The Essential Tagore (Harvard University Press & Visva Bharati) paperback edition, edited by Fakrul Alam and Radha Chakravarty, is perhaps the best and most comprehensive high-quality single-volume anthology of the Indian Nobel laureate. Two other Tagore translations I'd strongly recommend are: Rabindranath Tagore: Letters to a Young Poet 1887-1895 (Penguin) translated by Rosinka Chaudhuri; and Tagore for the 21st Century Reader: Selected Fiction, Poetry & Drama (Aleph) translated by Arunava Sinha.

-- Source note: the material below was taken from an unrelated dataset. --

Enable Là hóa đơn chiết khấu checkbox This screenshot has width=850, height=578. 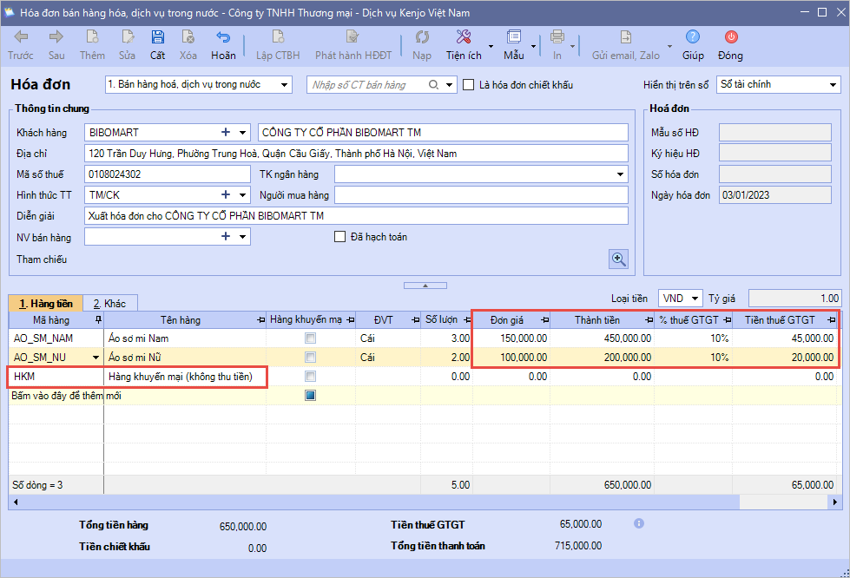469,85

I'd like to highly recommend David Davidar's excellent and judiciously edited literary anthology, A Clutch of Indian Masterpieces (Aleph) that contains 39 short stories from across Indian languagesfrom Khushwant Singh, Munshi Premchand, Ismat Chugtai, Vaikom Muhammed Basheer and Ruskin Bond, to newer voices like Shahnaz Bashir and Kanishk Tharoor.

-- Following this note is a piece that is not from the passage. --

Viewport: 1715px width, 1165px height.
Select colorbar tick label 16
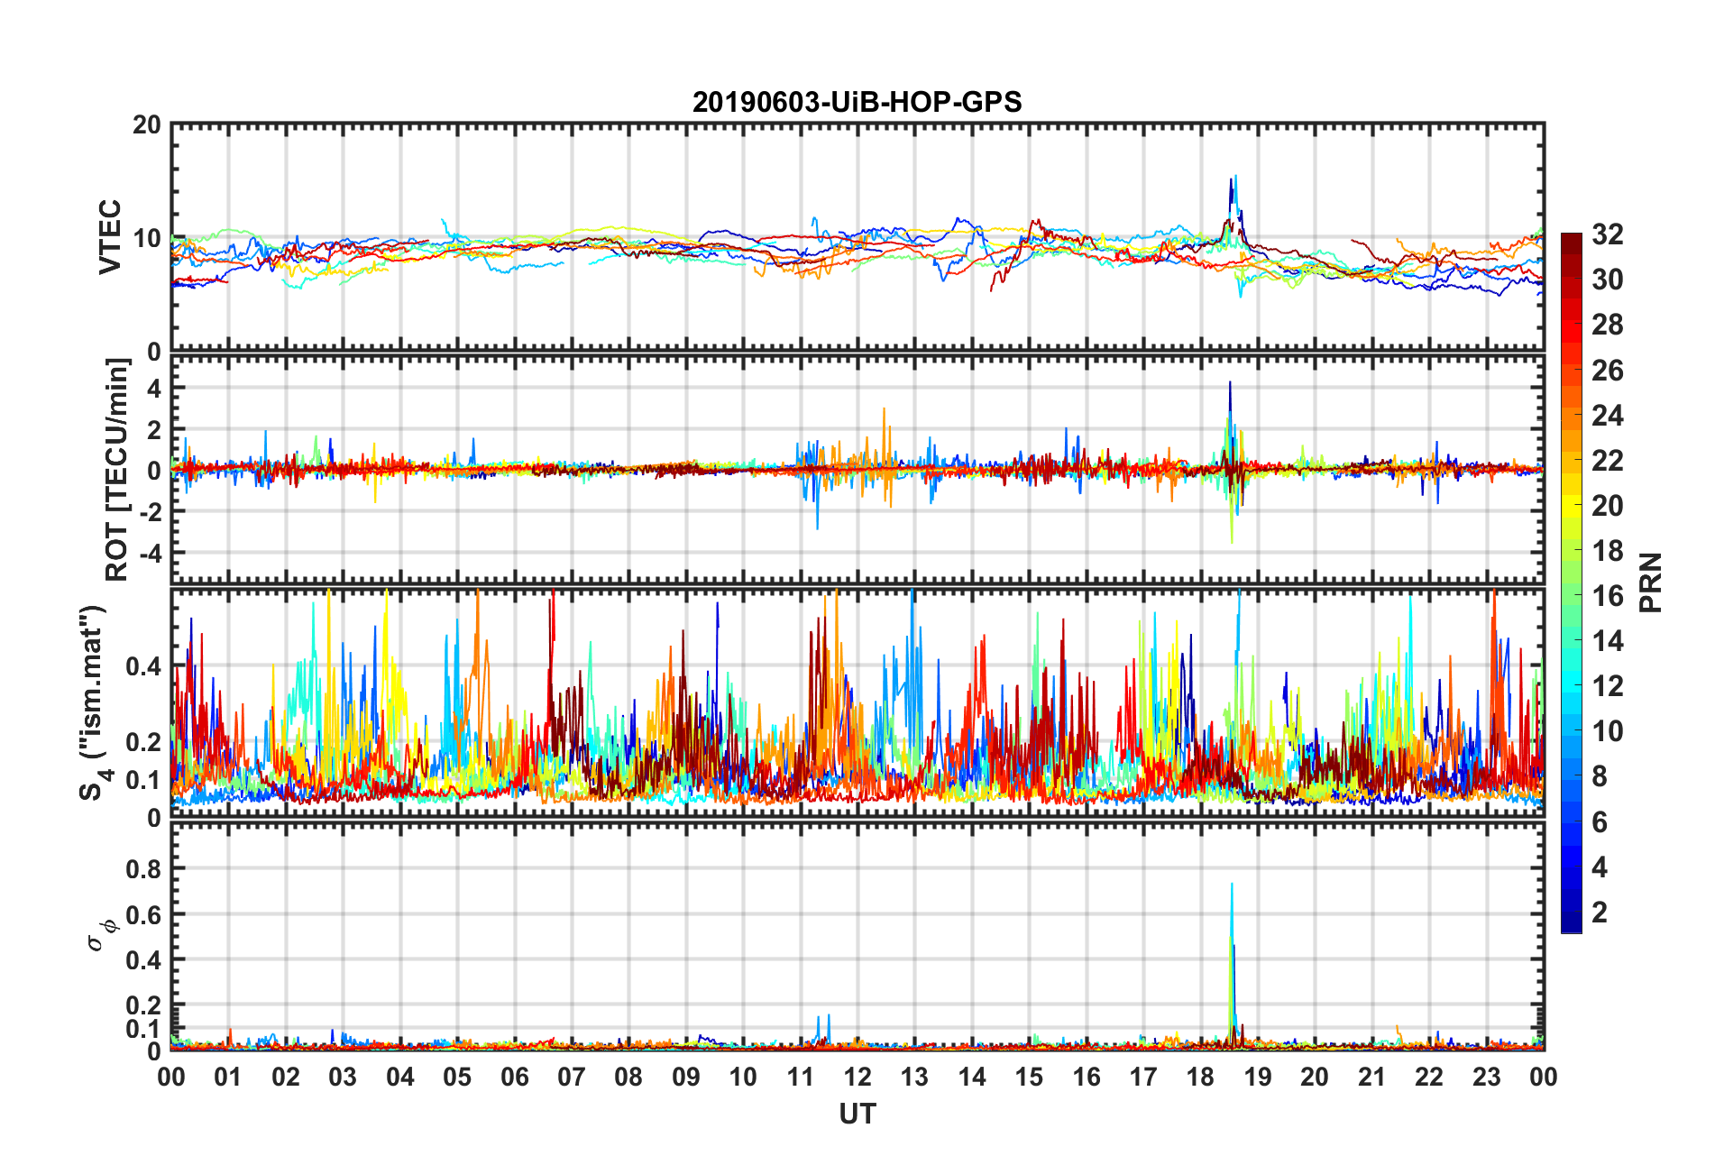[1607, 596]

Other fine and important anthologies that appeared in 2014 are: Another English: Anglophone Poems from Around the World (Tupelo Press, USA) edited by Catherine Barnett and Tiphane Yanique; Becoming Poets: The Asian English Experience (Peter Lang, Bern) edited by Agnes Lam; Wings Over the Mahanadi: Eight Odia-English Poets (Poetrywala) edited by Manu Dash; Parallel Speech: Fifteen Younger Contemporary Oriya Poets (AuthorsPress) edited by Meenakshi & Bibhu Padhi); and The Taste of Words: An Introduction to Urdu Poetry (Penguin), edited and translated by Raza Mir with a foreword by Gulzar.

Sudeep Sen's award-winning books include: Postmarked India: New & Selected Poems (HarperCollins), Aria (A.K. Ramanujan Translations Award), and The HarperCollins Book of English Poetry (editor).